*** Input ***

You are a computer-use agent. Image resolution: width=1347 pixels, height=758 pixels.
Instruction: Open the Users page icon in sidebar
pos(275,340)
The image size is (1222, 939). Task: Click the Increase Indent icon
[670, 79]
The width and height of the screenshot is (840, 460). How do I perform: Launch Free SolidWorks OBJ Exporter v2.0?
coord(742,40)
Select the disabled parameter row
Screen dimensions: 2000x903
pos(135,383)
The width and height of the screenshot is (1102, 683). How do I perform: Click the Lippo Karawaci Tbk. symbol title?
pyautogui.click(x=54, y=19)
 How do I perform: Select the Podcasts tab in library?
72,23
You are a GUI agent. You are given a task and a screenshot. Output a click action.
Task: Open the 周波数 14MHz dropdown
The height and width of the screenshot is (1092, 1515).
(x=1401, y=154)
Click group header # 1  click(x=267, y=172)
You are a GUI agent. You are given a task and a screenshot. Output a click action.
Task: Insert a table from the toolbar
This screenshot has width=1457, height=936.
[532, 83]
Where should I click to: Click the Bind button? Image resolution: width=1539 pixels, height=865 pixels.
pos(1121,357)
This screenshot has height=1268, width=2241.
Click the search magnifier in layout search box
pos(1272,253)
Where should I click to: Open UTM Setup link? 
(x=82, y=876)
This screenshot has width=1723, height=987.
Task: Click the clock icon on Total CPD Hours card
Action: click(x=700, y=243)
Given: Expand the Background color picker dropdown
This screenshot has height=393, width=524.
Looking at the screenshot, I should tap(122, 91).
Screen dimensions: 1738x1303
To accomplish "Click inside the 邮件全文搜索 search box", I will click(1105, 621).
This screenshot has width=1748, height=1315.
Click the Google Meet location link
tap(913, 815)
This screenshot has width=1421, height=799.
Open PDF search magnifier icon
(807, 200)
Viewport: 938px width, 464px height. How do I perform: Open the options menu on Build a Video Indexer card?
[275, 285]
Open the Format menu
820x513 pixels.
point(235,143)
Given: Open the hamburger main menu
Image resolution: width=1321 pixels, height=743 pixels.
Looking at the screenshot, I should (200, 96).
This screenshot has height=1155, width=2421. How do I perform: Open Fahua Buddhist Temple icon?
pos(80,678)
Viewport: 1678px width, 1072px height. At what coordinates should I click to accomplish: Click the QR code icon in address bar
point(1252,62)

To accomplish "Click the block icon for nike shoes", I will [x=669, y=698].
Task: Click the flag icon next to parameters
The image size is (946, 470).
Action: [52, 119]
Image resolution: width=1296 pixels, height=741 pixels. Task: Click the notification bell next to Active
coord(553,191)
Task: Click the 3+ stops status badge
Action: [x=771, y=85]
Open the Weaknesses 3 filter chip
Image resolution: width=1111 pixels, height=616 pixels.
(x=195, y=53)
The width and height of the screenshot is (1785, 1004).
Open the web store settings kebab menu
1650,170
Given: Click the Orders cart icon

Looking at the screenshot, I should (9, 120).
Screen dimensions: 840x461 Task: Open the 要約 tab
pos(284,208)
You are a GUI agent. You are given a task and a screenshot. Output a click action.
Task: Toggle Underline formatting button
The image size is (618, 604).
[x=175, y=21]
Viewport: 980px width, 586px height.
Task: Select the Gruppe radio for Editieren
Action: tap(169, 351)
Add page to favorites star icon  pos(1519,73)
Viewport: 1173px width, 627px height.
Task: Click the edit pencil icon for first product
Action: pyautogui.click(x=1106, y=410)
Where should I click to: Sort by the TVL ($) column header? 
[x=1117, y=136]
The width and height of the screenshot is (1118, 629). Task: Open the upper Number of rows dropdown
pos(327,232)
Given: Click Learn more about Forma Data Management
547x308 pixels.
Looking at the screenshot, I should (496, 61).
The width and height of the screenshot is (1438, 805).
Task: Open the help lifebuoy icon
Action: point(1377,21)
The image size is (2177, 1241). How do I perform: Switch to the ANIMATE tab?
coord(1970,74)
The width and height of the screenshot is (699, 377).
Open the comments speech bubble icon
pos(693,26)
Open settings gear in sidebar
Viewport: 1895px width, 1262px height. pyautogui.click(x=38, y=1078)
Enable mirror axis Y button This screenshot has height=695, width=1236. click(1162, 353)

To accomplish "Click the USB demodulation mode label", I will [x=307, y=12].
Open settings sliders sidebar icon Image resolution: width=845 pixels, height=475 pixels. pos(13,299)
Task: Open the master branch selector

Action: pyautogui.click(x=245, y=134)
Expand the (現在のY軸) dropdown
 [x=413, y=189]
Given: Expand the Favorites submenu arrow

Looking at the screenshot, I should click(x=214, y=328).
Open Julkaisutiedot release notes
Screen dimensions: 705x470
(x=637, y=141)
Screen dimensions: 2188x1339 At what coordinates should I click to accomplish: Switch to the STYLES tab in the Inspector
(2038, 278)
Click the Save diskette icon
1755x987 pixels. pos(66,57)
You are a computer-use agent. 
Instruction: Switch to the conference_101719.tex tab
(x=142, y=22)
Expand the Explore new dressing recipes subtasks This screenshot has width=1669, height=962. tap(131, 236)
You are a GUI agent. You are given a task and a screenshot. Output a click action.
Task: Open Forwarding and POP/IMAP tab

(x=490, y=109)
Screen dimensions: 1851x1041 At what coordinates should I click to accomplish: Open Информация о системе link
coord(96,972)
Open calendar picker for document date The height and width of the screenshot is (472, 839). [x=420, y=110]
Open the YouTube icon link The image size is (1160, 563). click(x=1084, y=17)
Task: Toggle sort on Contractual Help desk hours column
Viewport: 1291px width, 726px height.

*** End of Input ***

> _Work instructions_
Go through the entries above and copy each line holding the string "Toggle".

> _Task solution_
Task: Toggle Underline formatting button
Task: Toggle sort on Contractual Help desk hours column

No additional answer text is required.